Traditionally, multiple camera systems for video and image
processing have relied on centralized servers. In this scheme,
camera data is sent to one central server, or a cluster of servers,
for processing. However, server-based processing of image/video
data presents problems. First, it requires a high-performance
network to connect the camera nodes to the one or more servers.
Such a network consumes a significant amount of energy. Not only
can a high-level of energy consumption result in environmental
heating, but the amount of energy required to transmit video may be
too high to be supported by battery-operated or other installations
with limited energy sources. Second, in server-based processing
systems, the transmitted video may be intercepted, tampered with,
corrupted and/or otherwise abused.
[0006] Computers and other electronic devices allow users to both
observe video output for activities of interest and to utilize
processors to automatically or semi-automatically identify
activities of interest. Recent technological advances in integrated
circuits make possible many new applications. For example, a "smart
camera" system is designed both to capture video input and, by way
of its own embedded processor, to execute video processing
algorithms. Smart cameras can perform various real-time video
processing functions including face, gesture and gait recognition,
as well as object tracking.
[0007] The use of smart cameras begins to address the problems
presented by server-based systems by moving computation and
analysis closer to the video source. However, simply arranging a
series of smart cameras is not sufficient, as the data gathered and
processed by these cameras must be collectively analyzed.
[0008] Thus, their remains a need for a secure, energy-efficient
method for processing and analyzing video data gathered by a
plurality of sources.
SUMMARY OF INVENTION
[0009] The above-described problems are addressed and a technical
solution is achieved in the art by a system and method for
peer-to-peer communication among visual sensing nodes.
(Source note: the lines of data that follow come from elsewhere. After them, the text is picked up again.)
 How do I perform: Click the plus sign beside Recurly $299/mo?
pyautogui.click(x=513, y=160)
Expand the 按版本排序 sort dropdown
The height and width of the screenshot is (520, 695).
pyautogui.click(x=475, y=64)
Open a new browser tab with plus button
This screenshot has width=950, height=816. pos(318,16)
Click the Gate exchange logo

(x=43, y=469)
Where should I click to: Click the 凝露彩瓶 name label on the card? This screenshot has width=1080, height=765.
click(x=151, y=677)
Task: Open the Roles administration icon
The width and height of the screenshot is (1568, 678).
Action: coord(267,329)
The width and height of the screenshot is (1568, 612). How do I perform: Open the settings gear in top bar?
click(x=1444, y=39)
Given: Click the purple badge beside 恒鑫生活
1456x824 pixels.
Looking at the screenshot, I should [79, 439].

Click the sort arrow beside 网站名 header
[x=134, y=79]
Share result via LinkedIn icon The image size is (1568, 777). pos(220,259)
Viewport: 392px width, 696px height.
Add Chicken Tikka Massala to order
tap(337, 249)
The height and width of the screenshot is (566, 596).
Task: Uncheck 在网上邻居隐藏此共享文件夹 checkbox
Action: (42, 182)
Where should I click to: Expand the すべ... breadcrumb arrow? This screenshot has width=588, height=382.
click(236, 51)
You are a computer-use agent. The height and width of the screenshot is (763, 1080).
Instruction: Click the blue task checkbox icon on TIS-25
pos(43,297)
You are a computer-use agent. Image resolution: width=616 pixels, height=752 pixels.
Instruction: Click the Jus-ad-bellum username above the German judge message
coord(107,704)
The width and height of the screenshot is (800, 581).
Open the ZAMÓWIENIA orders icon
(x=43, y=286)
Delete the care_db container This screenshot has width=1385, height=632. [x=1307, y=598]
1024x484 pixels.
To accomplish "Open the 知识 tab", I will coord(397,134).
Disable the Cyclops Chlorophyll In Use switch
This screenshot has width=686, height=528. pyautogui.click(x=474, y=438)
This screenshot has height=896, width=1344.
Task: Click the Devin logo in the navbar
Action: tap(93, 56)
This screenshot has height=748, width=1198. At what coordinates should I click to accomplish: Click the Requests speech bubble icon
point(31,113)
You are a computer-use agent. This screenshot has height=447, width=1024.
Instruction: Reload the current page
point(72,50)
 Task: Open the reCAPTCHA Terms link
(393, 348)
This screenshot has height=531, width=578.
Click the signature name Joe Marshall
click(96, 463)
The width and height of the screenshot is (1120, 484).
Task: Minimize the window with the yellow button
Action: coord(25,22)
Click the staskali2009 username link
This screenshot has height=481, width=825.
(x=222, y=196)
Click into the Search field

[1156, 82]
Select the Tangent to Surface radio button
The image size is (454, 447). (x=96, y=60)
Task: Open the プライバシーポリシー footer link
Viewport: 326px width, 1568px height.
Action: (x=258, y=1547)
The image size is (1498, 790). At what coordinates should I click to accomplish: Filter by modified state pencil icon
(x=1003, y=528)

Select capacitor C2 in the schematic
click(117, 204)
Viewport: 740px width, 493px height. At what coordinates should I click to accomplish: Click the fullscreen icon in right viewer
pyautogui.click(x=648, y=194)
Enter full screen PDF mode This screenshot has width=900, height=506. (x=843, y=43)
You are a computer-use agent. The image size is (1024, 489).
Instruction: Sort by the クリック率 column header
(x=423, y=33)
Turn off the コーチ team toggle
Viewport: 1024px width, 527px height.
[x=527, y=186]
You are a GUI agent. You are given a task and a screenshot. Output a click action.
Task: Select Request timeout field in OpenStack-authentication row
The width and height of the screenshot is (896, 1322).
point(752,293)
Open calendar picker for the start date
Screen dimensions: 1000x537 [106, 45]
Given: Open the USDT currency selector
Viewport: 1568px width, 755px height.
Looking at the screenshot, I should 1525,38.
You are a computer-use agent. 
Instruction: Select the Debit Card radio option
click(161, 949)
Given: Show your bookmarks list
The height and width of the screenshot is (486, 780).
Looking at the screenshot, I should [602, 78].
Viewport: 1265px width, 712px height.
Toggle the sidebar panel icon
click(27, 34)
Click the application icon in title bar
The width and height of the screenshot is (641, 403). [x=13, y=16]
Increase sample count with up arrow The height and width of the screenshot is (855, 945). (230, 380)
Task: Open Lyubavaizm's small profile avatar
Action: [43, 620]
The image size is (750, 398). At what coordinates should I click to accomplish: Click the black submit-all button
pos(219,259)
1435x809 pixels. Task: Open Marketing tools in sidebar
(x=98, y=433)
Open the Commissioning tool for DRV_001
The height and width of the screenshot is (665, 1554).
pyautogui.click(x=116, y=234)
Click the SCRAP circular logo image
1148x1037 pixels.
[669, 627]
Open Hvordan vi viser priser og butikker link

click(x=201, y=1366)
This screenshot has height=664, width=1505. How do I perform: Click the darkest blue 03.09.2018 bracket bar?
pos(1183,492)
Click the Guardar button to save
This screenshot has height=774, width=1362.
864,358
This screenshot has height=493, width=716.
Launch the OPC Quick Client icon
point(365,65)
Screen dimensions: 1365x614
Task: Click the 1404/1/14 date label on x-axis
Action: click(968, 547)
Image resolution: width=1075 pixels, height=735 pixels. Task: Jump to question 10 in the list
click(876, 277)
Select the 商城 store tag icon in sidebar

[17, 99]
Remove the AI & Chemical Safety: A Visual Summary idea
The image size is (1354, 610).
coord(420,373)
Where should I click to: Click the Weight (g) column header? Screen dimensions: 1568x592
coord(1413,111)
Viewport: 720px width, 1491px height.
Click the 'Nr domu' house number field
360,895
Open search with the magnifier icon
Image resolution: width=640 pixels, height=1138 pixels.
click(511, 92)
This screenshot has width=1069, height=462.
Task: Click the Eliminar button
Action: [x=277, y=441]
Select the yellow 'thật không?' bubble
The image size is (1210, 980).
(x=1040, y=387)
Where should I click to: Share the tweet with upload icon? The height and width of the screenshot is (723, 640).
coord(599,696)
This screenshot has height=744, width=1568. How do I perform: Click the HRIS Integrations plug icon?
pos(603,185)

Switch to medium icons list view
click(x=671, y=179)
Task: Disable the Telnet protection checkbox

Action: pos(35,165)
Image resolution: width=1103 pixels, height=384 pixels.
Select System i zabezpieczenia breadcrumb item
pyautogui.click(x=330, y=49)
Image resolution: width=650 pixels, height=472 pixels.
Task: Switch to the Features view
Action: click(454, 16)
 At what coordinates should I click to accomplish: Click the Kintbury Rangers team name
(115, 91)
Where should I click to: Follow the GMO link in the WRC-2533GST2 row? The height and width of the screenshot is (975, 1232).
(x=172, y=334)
[0010] The present invention relates to a distributed visual
sensing node system which includes one or more visual sensing
nodes, each including a sensing unit and an associated processor,
communicatively connected so as to produce a composite analysis of
a target scene without the use of a central server. As described
herein, the term "sensing unit", is intended to include, but is not
limited to a camera and like devices capable of receiving visual
data. As described herein, the term "processor", is intended to
include, but is not limited to a processor capable of processing
visual data. As described herein, the term "visual sensing node",
is intended to include, but is not limited to a sensing unit and
its associated processor.
[0011] Embodiments of the present invention are advantageous in
that they do not require the collection of image/video data to
centralized servers.
[0012] Embodiments of the present invention employ a variety of
image/video analysis algorithms and perform functions including,
but not limited to, gesture recognition, tracking and face
recognition.
[0013] Embodiments of the present invention include methods and
apparatuses for analyzing video from multiple cameras in real
time.
[0014] Embodiments of the present invention include a control
mechanism for determining which of the processors performs each of
the specific functions required during video processing.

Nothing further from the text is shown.